We consolidate our luggage, each packing a bag for our next adventure – an overnight cruise on Doubtful Sound, smack dab in the center of Fiordland National Park. Three times as long as Milford Sound (a very popular tourist destination) and much less visited, Doubtful Sound is home to native wildlife (fur seals, dolphins, penguins) and until only very recently, according to our travel book, was never explored because it was “doubtful” whether the winds in the sound would be sufficient to blow the ships, once they entered into the coves, back out to sea.

A map of the southwestern tip of New Zealand's South Island. 
You can see that Doubtful Sound opens up to the Tasman Sea.

It’s an adventure just getting to Doubtful Sound. Mark booked our travel through Real Journeys, and we were picked from our hotel up by motor coach at 11:30 am. We took a ½ ride to Lake Manapouri, where we’re shuttled aboard a boat for a 45-minute ride across the lake to our next stop at the West Arm power station*. Then it’s back into a touring motor coach for a ride across Wilmot Pass, a 22 km journey that winds along a road built as part of the power station project. We stop once along the way for photos at a scenic outpost.

Our destination of Doubtful Sound can be seen behind us.

A few more minutes on the bus and we arrive at Deep Cove where we board the Fiordland Navigator. So if you’ve keeping track, this morning’s journey includes a motor coach, then a boat, then a motor coach, and then another boat. 

* The West Arm power station, officially known as the Manapouri Underground Power Station, was constructed between 1963 and 1972. From the outside, you only see standard-issue electrical towers, but the magic and science lie underground, which is accessible by transversing a 2km spiral access road. To create electricity, water flows from the lake through massive intake valves, and then down to the station below through "penstocks", which powers the turbines. These turbines drive seven separate generating stations. This concludes today's science lesson. 

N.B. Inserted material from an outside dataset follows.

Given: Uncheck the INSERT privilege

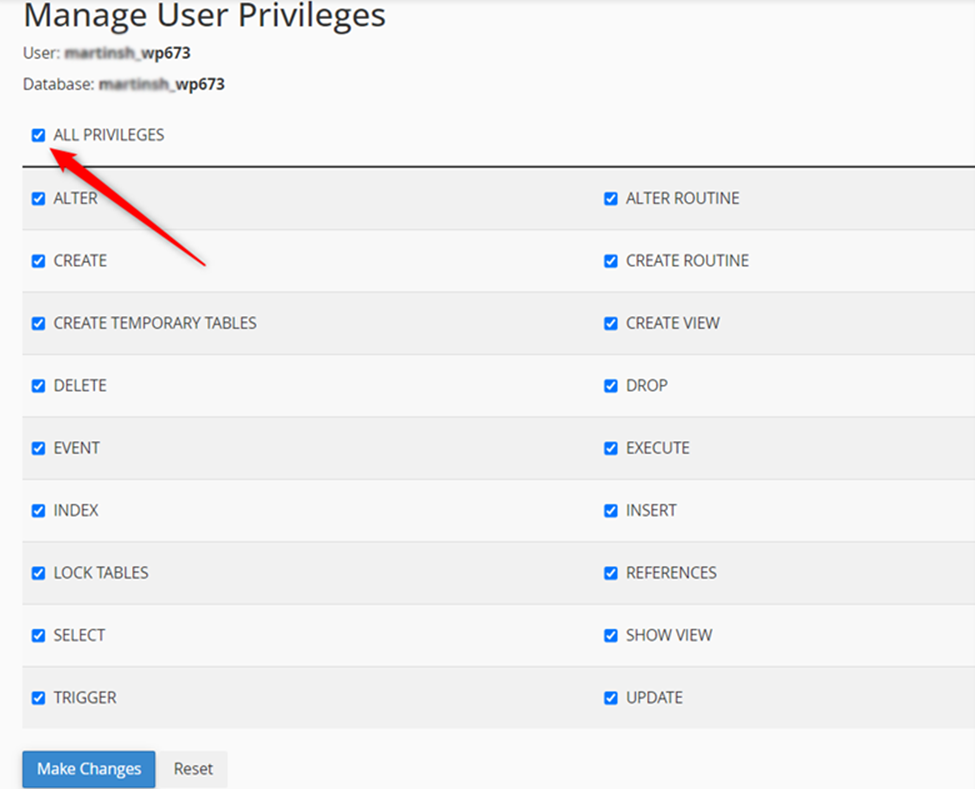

  1. The view over your shoulders is one that you see and say, "I wish I could be there." It's so remote and seemingly untouched by man--always a privilege to be in such a place. Enjoy.

  2. Hi Joseph. You captured my sentiments, exactly. I feel very priviliged to be here and to be exposed to all this primeval beauty.

    But it's also important to give a shout out to the hospitable people of New Zealand. We've been wonderfully and warmly greeted - repeatedly.

    I'm already hoping to return someday!